WHAT THE TASK ASKS:
The records are to be restated in their entirety, word for word.

DATA TO EXAMINE:
==========

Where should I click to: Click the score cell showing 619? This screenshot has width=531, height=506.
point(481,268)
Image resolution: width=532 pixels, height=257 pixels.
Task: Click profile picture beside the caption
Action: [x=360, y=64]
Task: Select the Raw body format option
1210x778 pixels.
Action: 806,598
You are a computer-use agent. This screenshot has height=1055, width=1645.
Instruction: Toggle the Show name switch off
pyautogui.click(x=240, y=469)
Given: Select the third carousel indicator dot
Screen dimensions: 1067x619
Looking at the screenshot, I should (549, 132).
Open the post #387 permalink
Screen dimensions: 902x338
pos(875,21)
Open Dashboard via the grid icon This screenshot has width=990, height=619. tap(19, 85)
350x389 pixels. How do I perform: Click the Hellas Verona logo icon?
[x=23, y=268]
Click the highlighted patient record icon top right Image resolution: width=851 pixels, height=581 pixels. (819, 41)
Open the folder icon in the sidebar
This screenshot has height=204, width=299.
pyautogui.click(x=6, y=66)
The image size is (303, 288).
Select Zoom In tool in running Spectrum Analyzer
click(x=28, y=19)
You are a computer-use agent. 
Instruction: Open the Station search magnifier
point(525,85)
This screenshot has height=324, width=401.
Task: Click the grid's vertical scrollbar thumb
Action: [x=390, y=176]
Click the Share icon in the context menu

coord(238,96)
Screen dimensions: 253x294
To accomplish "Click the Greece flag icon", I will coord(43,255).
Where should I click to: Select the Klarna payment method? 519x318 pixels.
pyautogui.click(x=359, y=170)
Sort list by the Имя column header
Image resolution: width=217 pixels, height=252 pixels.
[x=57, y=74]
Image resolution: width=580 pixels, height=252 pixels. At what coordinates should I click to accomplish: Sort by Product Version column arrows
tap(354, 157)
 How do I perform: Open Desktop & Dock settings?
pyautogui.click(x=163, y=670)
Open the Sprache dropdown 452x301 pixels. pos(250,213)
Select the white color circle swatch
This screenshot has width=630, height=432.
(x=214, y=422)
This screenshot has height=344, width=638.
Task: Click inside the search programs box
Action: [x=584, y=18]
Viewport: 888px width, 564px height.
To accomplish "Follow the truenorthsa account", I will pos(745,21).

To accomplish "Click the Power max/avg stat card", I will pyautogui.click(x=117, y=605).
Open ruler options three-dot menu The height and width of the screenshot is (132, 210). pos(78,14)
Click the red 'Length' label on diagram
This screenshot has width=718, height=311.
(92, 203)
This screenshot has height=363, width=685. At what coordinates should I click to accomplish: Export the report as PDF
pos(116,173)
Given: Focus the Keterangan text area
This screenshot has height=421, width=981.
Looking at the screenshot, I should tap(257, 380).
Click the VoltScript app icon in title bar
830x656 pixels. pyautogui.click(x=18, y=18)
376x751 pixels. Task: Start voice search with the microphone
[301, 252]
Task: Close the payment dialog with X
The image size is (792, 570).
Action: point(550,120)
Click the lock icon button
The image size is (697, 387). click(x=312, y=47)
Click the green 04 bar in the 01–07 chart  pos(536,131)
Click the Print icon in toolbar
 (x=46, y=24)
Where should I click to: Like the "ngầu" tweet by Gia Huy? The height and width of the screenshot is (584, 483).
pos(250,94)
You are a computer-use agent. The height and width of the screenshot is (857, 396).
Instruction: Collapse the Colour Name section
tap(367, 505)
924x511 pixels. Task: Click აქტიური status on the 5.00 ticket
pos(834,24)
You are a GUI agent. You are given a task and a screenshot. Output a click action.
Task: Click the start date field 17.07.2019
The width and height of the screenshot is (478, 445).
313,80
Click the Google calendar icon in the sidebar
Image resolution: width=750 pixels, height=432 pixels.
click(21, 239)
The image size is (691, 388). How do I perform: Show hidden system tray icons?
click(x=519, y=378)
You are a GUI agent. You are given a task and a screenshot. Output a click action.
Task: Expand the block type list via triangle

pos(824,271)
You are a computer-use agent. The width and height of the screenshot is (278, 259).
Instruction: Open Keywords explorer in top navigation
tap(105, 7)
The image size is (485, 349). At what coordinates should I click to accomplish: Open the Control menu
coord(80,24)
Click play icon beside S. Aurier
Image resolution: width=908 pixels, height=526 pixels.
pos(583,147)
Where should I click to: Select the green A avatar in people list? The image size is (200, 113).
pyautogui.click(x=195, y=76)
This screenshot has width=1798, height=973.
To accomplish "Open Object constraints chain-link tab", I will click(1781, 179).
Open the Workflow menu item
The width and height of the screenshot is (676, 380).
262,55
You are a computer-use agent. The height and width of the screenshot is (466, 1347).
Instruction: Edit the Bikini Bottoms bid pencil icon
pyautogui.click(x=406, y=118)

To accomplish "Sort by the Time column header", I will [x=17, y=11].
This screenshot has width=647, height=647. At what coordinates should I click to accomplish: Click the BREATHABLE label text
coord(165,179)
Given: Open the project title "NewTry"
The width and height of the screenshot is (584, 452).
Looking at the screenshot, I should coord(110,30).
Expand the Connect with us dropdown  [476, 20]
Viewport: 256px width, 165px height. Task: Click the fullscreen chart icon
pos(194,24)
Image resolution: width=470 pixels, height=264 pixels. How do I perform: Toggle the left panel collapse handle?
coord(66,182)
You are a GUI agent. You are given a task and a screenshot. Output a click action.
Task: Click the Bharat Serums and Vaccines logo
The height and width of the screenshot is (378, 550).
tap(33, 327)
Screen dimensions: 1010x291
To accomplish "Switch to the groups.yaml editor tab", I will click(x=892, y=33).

==========

SOLUTION:
Where should I click to: Click the score cell showing 619? This screenshot has width=531, height=506.
point(481,268)
Image resolution: width=532 pixels, height=257 pixels.
Task: Click profile picture beside the caption
Action: [x=360, y=64]
Task: Select the Raw body format option
1210x778 pixels.
Action: 806,598
You are a computer-use agent. This screenshot has height=1055, width=1645.
Instruction: Toggle the Show name switch off
pyautogui.click(x=240, y=469)
Given: Select the third carousel indicator dot
Screen dimensions: 1067x619
Looking at the screenshot, I should (549, 132).
Open the post #387 permalink
Screen dimensions: 902x338
pos(875,21)
Open Dashboard via the grid icon This screenshot has width=990, height=619. tap(19, 85)
350x389 pixels. How do I perform: Click the Hellas Verona logo icon?
[x=23, y=268]
Click the highlighted patient record icon top right Image resolution: width=851 pixels, height=581 pixels. (819, 41)
Open the folder icon in the sidebar
This screenshot has height=204, width=299.
pyautogui.click(x=6, y=66)
The image size is (303, 288).
Select Zoom In tool in running Spectrum Analyzer
click(x=28, y=19)
You are a computer-use agent. 
Instruction: Open the Station search magnifier
point(525,85)
This screenshot has height=324, width=401.
Task: Click the grid's vertical scrollbar thumb
Action: [x=390, y=176]
Click the Share icon in the context menu

coord(238,96)
Screen dimensions: 253x294
To accomplish "Click the Greece flag icon", I will coord(43,255).
Where should I click to: Select the Klarna payment method? 519x318 pixels.
pyautogui.click(x=359, y=170)
Sort list by the Имя column header
Image resolution: width=217 pixels, height=252 pixels.
[x=57, y=74]
Image resolution: width=580 pixels, height=252 pixels. At what coordinates should I click to accomplish: Sort by Product Version column arrows
tap(354, 157)
 How do I perform: Open Desktop & Dock settings?
pyautogui.click(x=163, y=670)
Open the Sprache dropdown 452x301 pixels. pos(250,213)
Select the white color circle swatch
This screenshot has width=630, height=432.
(x=214, y=422)
This screenshot has height=344, width=638.
Task: Click inside the search programs box
Action: [x=584, y=18]
Viewport: 888px width, 564px height.
To accomplish "Follow the truenorthsa account", I will pos(745,21).

To accomplish "Click the Power max/avg stat card", I will pyautogui.click(x=117, y=605).
Open ruler options three-dot menu The height and width of the screenshot is (132, 210). pos(78,14)
Click the red 'Length' label on diagram
This screenshot has width=718, height=311.
(92, 203)
This screenshot has height=363, width=685. At what coordinates should I click to accomplish: Export the report as PDF
pos(116,173)
Given: Focus the Keterangan text area
This screenshot has height=421, width=981.
Looking at the screenshot, I should tap(257, 380).
Click the VoltScript app icon in title bar
830x656 pixels. pyautogui.click(x=18, y=18)
376x751 pixels. Task: Start voice search with the microphone
[301, 252]
Task: Close the payment dialog with X
The image size is (792, 570).
Action: point(550,120)
Click the lock icon button
The image size is (697, 387). click(x=312, y=47)
Click the green 04 bar in the 01–07 chart  pos(536,131)
Click the Print icon in toolbar
 (x=46, y=24)
Where should I click to: Like the "ngầu" tweet by Gia Huy? The height and width of the screenshot is (584, 483).
pos(250,94)
You are a computer-use agent. The height and width of the screenshot is (857, 396).
Instruction: Collapse the Colour Name section
tap(367, 505)
924x511 pixels. Task: Click აქტიური status on the 5.00 ticket
pos(834,24)
You are a GUI agent. You are given a task and a screenshot. Output a click action.
Task: Click the start date field 17.07.2019
The width and height of the screenshot is (478, 445).
313,80
Click the Google calendar icon in the sidebar
Image resolution: width=750 pixels, height=432 pixels.
click(21, 239)
The image size is (691, 388). How do I perform: Show hidden system tray icons?
click(x=519, y=378)
You are a GUI agent. You are given a task and a screenshot. Output a click action.
Task: Expand the block type list via triangle

pos(824,271)
You are a computer-use agent. The width and height of the screenshot is (278, 259).
Instruction: Open Keywords explorer in top navigation
tap(105, 7)
The image size is (485, 349). At what coordinates should I click to accomplish: Open the Control menu
coord(80,24)
Click play icon beside S. Aurier
Image resolution: width=908 pixels, height=526 pixels.
pos(583,147)
Where should I click to: Select the green A avatar in people list? The image size is (200, 113).
pyautogui.click(x=195, y=76)
This screenshot has width=1798, height=973.
To accomplish "Open Object constraints chain-link tab", I will click(1781, 179).
Open the Workflow menu item
The width and height of the screenshot is (676, 380).
262,55
You are a computer-use agent. The height and width of the screenshot is (466, 1347).
Instruction: Edit the Bikini Bottoms bid pencil icon
pyautogui.click(x=406, y=118)

To accomplish "Sort by the Time column header", I will [x=17, y=11].
This screenshot has width=647, height=647. At what coordinates should I click to accomplish: Click the BREATHABLE label text
coord(165,179)
Given: Open the project title "NewTry"
The width and height of the screenshot is (584, 452).
Looking at the screenshot, I should coord(110,30).
Expand the Connect with us dropdown  [476, 20]
Viewport: 256px width, 165px height. Task: Click the fullscreen chart icon
pos(194,24)
Image resolution: width=470 pixels, height=264 pixels. How do I perform: Toggle the left panel collapse handle?
coord(66,182)
You are a GUI agent. You are given a task and a screenshot. Output a click action.
Task: Click the Bharat Serums and Vaccines logo
The height and width of the screenshot is (378, 550).
tap(33, 327)
Screen dimensions: 1010x291
To accomplish "Switch to the groups.yaml editor tab", I will click(x=892, y=33).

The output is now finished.